34,000 Mormons (a majority of which are female)
One pretty awesome time!

Am I psyched? Umm. YES!!

Saturday, July 16, 2011

Of Work and Wizards

This weekend was our church's yearly Youth Conference. It's a big event where, for a couple of days, all the youth (well over a hundred) get together and participate in a number of activities and spiritual lessons. One of the main parts of this year's conference was our service project. There is a small charter school in Raleigh that was in need of some serious cleaning and touch-up work before the school year started again. This school, Torchlight academy, teaches students from mostly poorer families in the community, and money is therefore harder to come by than it is for larger charter schools like Raleigh Charter or Franklin Academy. So it was a wonderful opportunity to help out this school in the many ways that we did. We did straight weeks worth of work-hours in only a five hour period. Washing walls, bathrooms, buses, chairs, desks, painting fences, heavy lifting and weed-cutting were among the many jobs we did there, many of which would have probably gone undone simply because the school wouldn't have been able to afford it. It was a pretty awesome experience! As King Benjamin from the Book of Mormon says, "When ye are in the service of your fellow beings ye are only in the service of your God."

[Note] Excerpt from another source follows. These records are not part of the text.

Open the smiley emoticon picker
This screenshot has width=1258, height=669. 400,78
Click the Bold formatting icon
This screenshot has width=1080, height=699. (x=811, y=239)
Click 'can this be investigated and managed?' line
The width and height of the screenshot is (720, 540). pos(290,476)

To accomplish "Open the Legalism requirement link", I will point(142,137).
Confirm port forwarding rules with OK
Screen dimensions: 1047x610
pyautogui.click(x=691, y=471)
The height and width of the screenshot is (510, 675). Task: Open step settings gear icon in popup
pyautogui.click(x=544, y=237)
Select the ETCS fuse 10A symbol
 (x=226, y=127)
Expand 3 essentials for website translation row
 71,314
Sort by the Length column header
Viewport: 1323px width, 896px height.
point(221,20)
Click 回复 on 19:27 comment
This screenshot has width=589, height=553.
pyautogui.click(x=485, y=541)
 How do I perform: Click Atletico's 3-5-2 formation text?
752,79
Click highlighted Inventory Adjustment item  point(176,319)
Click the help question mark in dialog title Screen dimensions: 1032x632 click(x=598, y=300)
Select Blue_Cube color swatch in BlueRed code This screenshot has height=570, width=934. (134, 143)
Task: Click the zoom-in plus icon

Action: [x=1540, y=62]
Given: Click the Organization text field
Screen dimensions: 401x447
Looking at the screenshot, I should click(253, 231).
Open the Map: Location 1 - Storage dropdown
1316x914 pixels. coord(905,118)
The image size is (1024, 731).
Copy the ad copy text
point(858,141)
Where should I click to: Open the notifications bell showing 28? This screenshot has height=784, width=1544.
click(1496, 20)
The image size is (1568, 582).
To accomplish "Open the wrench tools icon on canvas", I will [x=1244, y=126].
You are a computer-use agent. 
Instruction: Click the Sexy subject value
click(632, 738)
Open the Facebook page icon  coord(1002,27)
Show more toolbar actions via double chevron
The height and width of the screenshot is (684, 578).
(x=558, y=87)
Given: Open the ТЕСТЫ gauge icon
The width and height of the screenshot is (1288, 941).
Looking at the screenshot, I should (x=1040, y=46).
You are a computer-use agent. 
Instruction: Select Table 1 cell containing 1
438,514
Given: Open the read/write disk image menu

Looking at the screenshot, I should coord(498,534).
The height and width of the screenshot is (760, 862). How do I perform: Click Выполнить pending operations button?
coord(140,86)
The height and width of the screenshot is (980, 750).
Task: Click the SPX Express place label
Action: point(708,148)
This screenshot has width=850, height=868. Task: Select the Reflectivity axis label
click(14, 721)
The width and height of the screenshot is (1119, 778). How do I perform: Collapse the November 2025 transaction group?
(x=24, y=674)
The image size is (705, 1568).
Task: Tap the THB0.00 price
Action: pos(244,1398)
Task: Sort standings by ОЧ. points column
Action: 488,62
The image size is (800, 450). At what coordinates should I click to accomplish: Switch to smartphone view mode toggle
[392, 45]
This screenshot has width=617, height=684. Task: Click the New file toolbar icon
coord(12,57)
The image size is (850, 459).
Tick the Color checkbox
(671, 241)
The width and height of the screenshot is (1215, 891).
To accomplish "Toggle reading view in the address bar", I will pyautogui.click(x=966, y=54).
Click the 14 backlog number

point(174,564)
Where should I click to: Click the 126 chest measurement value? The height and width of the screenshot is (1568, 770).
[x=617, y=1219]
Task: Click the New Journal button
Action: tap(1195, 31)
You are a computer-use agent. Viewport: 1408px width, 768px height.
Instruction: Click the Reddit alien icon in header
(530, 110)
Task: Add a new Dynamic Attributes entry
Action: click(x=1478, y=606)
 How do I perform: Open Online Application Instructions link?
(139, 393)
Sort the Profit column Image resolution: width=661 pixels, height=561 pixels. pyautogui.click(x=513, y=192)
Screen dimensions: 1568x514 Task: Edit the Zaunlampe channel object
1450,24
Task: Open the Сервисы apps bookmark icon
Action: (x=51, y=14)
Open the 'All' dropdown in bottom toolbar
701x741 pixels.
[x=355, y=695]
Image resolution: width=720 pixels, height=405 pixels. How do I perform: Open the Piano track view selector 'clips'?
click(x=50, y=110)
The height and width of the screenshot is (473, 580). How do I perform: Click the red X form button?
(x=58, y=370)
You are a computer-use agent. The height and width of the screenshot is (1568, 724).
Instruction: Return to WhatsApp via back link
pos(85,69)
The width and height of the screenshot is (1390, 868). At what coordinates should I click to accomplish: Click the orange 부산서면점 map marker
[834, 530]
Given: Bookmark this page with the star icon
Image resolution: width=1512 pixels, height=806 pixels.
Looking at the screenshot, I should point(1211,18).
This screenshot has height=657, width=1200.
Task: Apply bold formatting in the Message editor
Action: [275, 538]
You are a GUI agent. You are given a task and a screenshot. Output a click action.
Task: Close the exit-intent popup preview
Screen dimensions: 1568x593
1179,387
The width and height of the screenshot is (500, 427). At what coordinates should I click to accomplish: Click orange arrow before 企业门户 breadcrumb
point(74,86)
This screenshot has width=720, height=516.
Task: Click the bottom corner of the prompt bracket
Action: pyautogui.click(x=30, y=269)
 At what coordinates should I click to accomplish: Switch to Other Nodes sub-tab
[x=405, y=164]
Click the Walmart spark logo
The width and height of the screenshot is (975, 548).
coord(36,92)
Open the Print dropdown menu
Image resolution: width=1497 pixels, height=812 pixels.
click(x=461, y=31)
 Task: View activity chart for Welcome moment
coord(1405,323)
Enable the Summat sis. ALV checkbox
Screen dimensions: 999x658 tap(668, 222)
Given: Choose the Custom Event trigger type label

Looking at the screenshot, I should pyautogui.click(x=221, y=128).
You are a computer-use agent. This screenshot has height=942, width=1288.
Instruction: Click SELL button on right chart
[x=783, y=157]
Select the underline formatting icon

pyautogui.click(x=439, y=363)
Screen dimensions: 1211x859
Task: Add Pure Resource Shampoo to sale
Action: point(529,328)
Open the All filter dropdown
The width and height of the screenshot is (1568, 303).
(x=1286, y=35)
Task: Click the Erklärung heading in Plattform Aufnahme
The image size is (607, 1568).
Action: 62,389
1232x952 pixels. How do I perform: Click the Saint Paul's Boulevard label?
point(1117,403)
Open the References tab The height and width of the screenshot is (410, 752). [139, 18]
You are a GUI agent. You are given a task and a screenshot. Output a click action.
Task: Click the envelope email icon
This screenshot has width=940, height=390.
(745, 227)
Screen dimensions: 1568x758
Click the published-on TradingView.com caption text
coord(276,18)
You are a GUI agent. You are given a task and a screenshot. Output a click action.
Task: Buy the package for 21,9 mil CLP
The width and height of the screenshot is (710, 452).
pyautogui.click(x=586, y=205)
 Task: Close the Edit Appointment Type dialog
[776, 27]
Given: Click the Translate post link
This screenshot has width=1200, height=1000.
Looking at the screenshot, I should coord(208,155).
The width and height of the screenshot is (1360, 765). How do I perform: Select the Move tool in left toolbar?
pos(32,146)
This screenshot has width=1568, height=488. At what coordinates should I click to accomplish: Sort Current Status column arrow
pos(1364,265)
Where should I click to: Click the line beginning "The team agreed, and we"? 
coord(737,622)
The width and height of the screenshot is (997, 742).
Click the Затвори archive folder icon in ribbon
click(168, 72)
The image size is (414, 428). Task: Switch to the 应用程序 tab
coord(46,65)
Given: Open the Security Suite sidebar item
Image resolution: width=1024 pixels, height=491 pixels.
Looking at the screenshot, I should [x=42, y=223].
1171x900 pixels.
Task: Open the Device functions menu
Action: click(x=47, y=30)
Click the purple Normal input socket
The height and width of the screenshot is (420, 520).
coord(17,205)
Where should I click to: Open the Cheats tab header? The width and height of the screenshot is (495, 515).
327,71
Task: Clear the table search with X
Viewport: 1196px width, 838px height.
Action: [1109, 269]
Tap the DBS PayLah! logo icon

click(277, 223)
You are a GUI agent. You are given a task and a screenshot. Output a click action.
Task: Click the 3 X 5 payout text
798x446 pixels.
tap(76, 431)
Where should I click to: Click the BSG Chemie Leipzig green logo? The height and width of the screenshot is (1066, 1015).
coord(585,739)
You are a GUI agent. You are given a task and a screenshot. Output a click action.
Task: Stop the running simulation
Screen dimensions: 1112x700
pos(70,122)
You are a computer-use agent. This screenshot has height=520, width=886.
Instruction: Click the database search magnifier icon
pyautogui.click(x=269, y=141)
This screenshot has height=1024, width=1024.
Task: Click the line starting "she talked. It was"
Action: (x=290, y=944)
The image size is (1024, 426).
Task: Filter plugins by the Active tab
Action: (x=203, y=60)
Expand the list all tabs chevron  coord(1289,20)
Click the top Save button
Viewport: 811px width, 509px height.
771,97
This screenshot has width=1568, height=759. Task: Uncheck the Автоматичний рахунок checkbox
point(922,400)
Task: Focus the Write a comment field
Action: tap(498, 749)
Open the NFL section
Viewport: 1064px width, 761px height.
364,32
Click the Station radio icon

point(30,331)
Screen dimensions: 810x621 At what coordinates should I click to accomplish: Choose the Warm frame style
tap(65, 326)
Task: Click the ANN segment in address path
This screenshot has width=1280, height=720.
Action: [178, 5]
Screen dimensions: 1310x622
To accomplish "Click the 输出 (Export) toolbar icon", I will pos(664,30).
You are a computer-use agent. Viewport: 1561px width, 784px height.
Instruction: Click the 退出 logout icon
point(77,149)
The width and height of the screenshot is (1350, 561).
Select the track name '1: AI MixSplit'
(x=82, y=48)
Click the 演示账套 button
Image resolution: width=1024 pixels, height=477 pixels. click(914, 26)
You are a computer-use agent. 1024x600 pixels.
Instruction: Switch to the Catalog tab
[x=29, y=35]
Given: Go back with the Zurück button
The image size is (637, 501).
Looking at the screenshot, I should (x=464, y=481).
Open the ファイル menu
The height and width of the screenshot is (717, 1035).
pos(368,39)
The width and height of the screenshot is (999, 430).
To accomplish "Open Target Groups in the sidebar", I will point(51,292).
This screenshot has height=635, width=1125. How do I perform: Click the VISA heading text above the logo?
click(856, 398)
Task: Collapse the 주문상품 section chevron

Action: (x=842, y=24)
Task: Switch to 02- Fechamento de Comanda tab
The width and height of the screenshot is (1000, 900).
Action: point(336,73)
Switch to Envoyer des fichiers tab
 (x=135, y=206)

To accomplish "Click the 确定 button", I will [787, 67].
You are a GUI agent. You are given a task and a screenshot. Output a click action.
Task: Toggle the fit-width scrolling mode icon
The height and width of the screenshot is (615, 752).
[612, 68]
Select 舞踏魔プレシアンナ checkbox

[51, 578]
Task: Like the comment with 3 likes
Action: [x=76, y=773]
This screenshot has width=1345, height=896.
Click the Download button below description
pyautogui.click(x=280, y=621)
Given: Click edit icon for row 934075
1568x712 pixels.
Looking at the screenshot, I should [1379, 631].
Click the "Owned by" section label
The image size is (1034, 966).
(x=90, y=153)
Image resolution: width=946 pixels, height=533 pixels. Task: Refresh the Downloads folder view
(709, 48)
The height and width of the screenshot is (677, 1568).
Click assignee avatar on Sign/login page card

On the final day of the conference we had several speakers talk to us, followed by an  hour for the opportunity for people to bear their testimonies. In our church, this is where people may share with the audience their personal convictions and faith about subjects like the truthfulness of the gospel and that God and Christ live and any number of other things that each person feels prompted to share. It's a wonderfully spiritual experience, seeing so many youth who are committed to living by His teachings and the experiences that have brought them their strength and conviction. 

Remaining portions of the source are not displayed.